La Dame avait honte que sa servante la voie dans un tel état de faiblesse. Enfin, cela ne la dérangeait pas que les gens la croie faible si c’était ce qu’elle avait décidé, mais elle détestait qu’on voie ce qu’elle ressentait réellement. Ses sentiments étaient à elle, et à elle seule ! Personne n’avait le droit de les voir, ou d’essayer de les comprendre ! Personne ne pouvait la comprendre, personne… et surtout pas cette minable servante !
Une migraine tenace vint vriller les tympans de la Dame qui serra le plus fort qu’elle pouvait ses paupières, dans l’espoir insensé qu’elle irait mieux après. Dans un sursaut d’indignation, elle répliqua désespérément:

Je vous interdis de me parler sur ce ton, vous m’entendez? Je suis Dame du Fort, vous n’êtes qu’une servante, une moins que rien ! Vous n’avez pas le droit de …

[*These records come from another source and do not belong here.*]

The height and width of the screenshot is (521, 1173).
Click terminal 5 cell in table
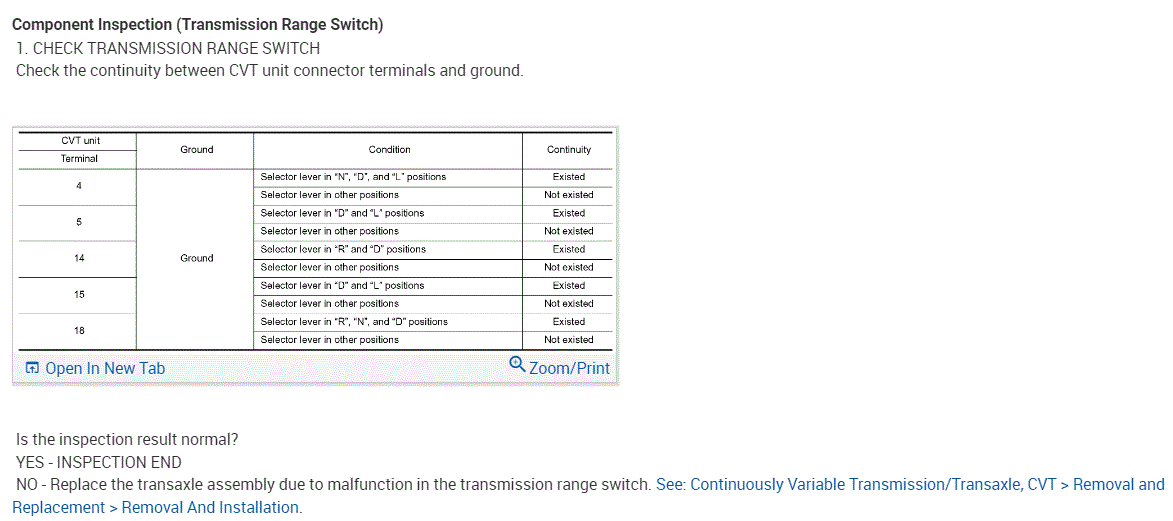78,222
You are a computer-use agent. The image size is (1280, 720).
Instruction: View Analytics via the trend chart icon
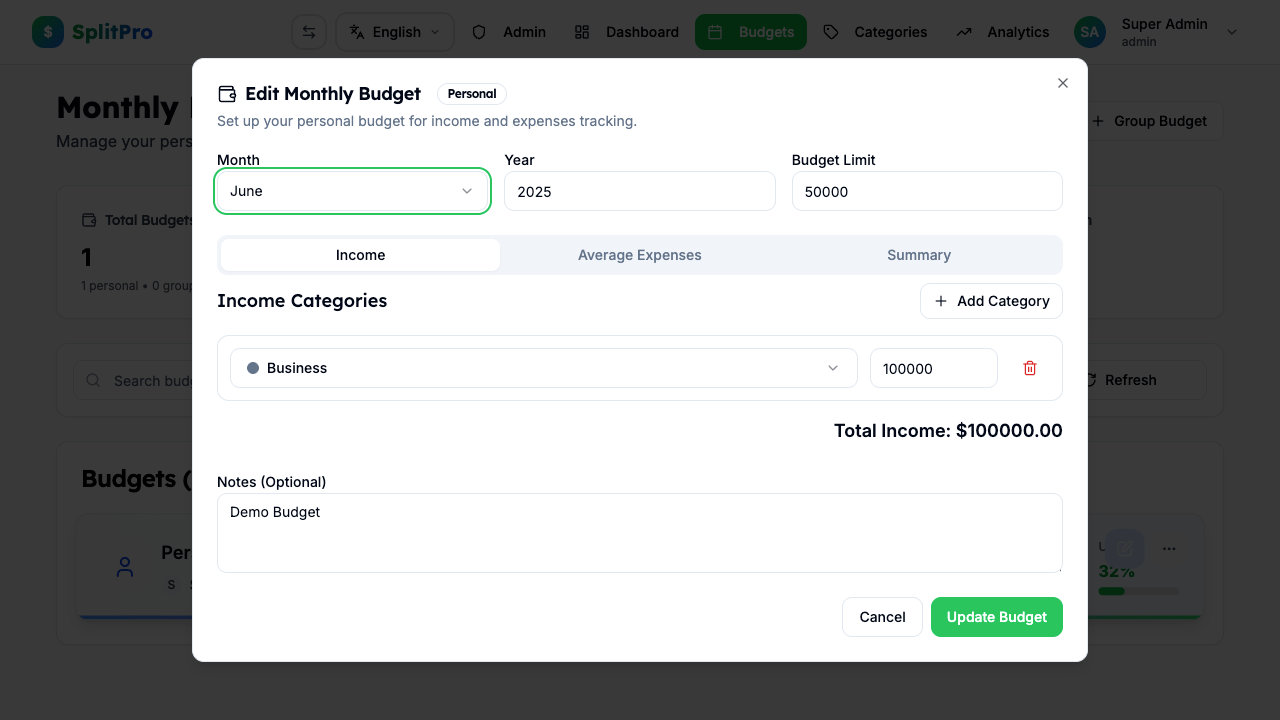pyautogui.click(x=963, y=32)
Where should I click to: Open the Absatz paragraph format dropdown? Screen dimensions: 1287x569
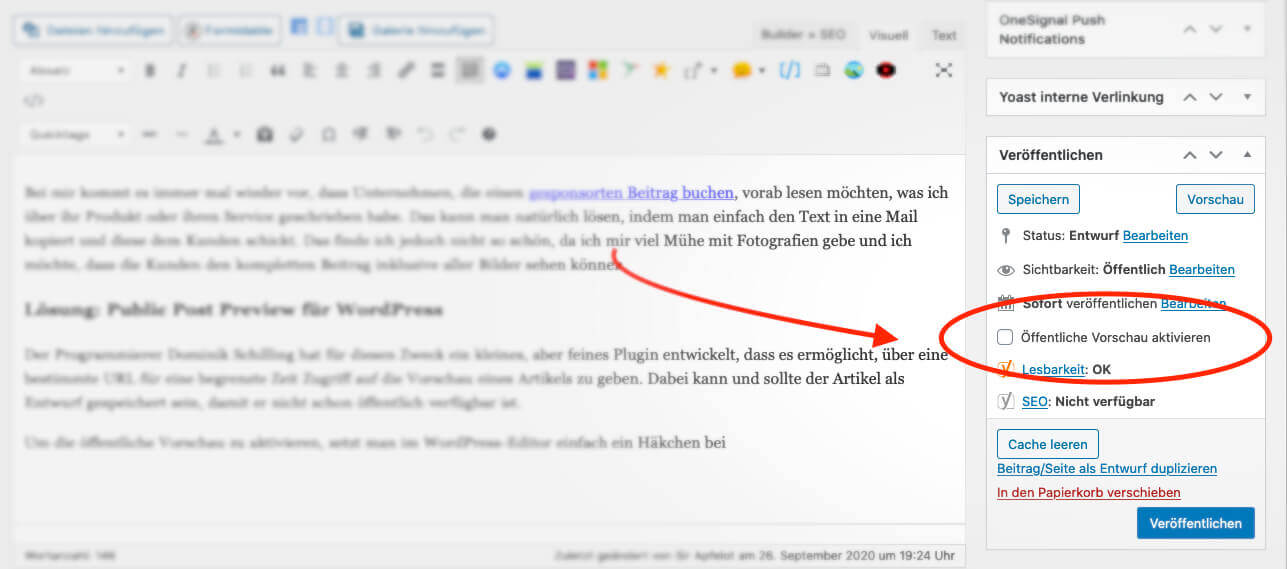pos(77,70)
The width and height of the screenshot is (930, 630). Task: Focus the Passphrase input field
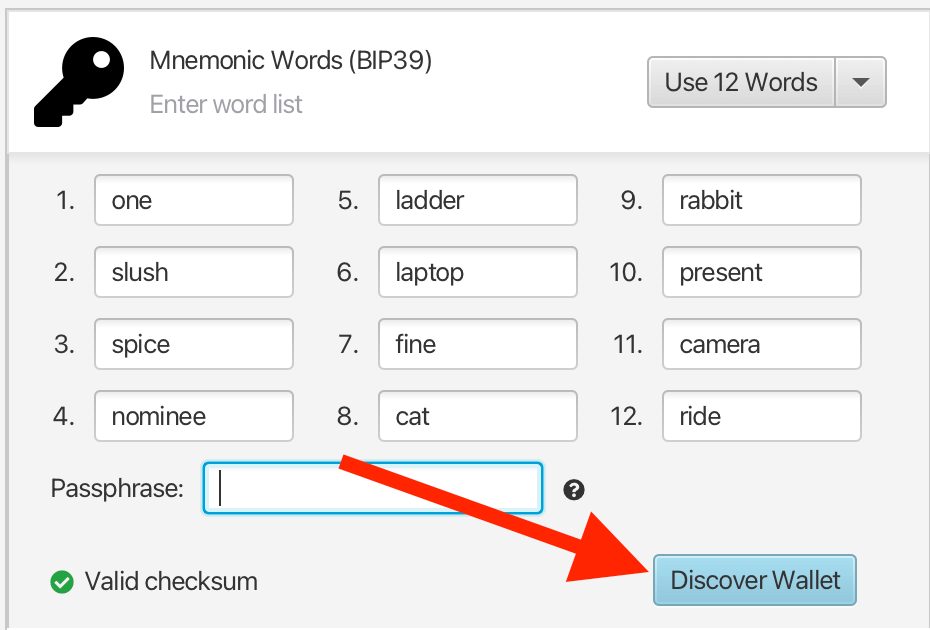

La Dame se sentait réellement mal à présent, et fut coupée dans sa phrase par ce qui lui fit littéralement l’effet d’un poignard planté dans sa tête. De violentes nausées lui tordaient l’estomac, sa migraine ne faisait qu’empirer. Elle tenta de se lever, n’y parvint pas, et dans sa fureur, se mordit fiévreusement les lèvres. Mais qu’est-ce qu’il lui arrivait ?
Puis elle comprit, et en dépit de sa souffrance un grand sourire naquit sur ses lèvres, et s’étira comme une ombre. Elle reconnaissait bien ces symptômes…

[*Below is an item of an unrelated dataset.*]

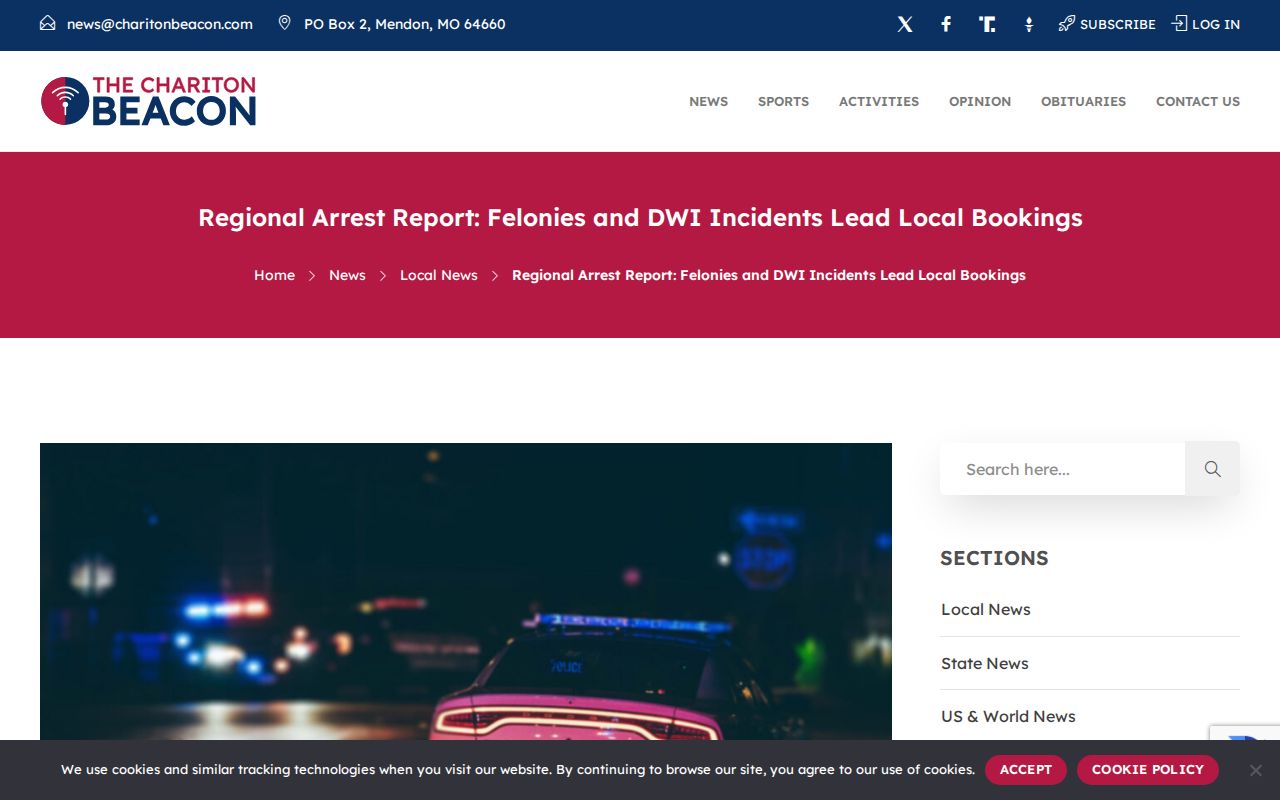
Task: Open the Sports menu item
Action: (783, 101)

Tout compte fait, vous avez raison. Appelez un guérisseur, et demandez à mon mari de venir me rejoindre, je vous prie.

Le ton était calme, maîtrisé, peut être un peu essoufflé par la douleur. Plus aucune trace de rancœur ou de colère. Kajila paierait pour son affront, évidemment, mais cela attendrait. Une idée autrement plus amusante venait de l’effleurer, et la colère avait laissé place à de savants calculs dans son esprit.

J’ai une grande nouvelle à lui annoncer…

Son sourire de crocodile toujours collé aux lèvres, elle se rallongea confortablement en caressant doucement son ventre.